If the Restatement is applied as guided by comment c, the phrases “during his lifetime” and “on his death” do not operate as timing requirements, but as a mechanism for protecting the guiding principle of the intention of the depositor/holder. In other words, any potential beneficiaries do not have a right independent of the holder/depositor's intentions. If the guidance of comment c is applied to the Act, the test is whether Malinda manifested her intentions.
¶ 26 The phrase “during his lifetime” was also used in legislation in effect prior to the Act authorizing payable-on-death accounts held in savings and loan institutions. The Illinois Savings and Loan Act provided that “[a]ny such trustee during his lifetime may change any of the designated beneficiaries by a written direction accepted by the association.” (Emphasis added.) Ill.Rev.Stat.1955, ch. 32, ¶ 770(b)(1). The wording of this prior legislation is similar but does not have the interceding language separating the actor, “trustee” or “holder,” from the form of action, “written direction” or “written instrument.” Ill.Rev.Stat.1955, ch. 32, ¶ 770(b)(1); compare 205 ILCS 625/4(a) (West 2010).
¶ 27 Illinois courts found that the phrase went to the absolute control and dominion of the holder. The phrase distinguished payable-on-death accounts from inter vivos gifts. Gubala, 81 Ill.App.2d at 382, 225 N.E.2d at 649;Johnson, 118 Ill.App.2d at 83, 254 N.E.2d at 599. In order for an inter vivos gift to become legally effective, a transaction must be fully consummated during the life of the donor. Dudley v. Uptown National Bank of Moline, 25 Ill.App.2d 514, 521, 167 N.E.2d 257, 261 (1960). In contrast, payable-on-death accounts were found to be testamentary and did not require delivery. Gubala, 81 Ill.App.2d at 382, 225 N.E.2d at 649.
¶ 28 Thus, the phrase ensured that no constraints would be made on the holder's intended disposition. Illinois courts interpreting the Illinois Savings and Loan Act established:
“ ‘The disposition of funds in a “[payable-on-death] account” is clearly testamentary, not inter vivos, in nature. In order for there to be an inter vivos gift the donor must have donative intent, he must part with exclusive dominion and control over the subject matter and there must be a delivery. Frey v.
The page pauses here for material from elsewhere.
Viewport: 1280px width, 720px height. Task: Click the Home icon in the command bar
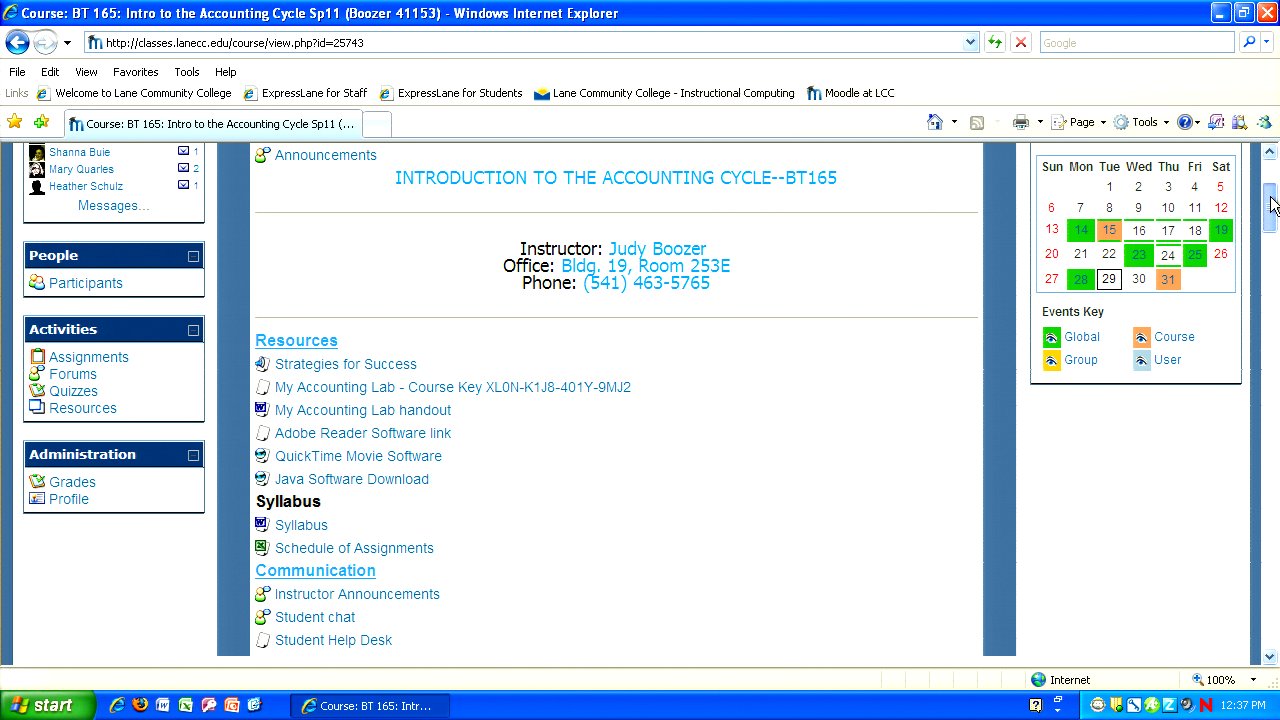[934, 122]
Wubbena, 26 Ill.2d 62, 185 N.E.2d 850 [ (1962) ]. The beneficiary of a “[payable-on-death] account” cannot withdraw any of the money prior to the owner's death and has no legal redress to protect himself against a wasteful dissipation of the funds by the owner. In effect, his interest comes into being only at the owner's death. The owner of a “[payable-on-death] account” therefore does not, during his lifetime, part with exclusive dominion and control over the funds therein.’ ” Johnson, 118 Ill.App.2d at 83–84, 254 N.E.2d at 599 (quoting Gubala, 81 Ill.App.2d at 382–83, 225 N.E.2d at 649–50).
¶ 29 Put simply, the phrase originates from an attempt to remove restraints on a holder's control of the account “during his or her lifetime.” The use of the phrase “during his lifetime” in the Restatement called for courts to respect the “manifestation of intent” of the holder. The same phrase in the Illinois Savings and Loan Act expressed the “exclusive control and dominion” of the holder. Interpreting this phrase as a restriction on the holder's intent, and requiring the formal acceptance to occur before the holder's death, runs contrary to these origins.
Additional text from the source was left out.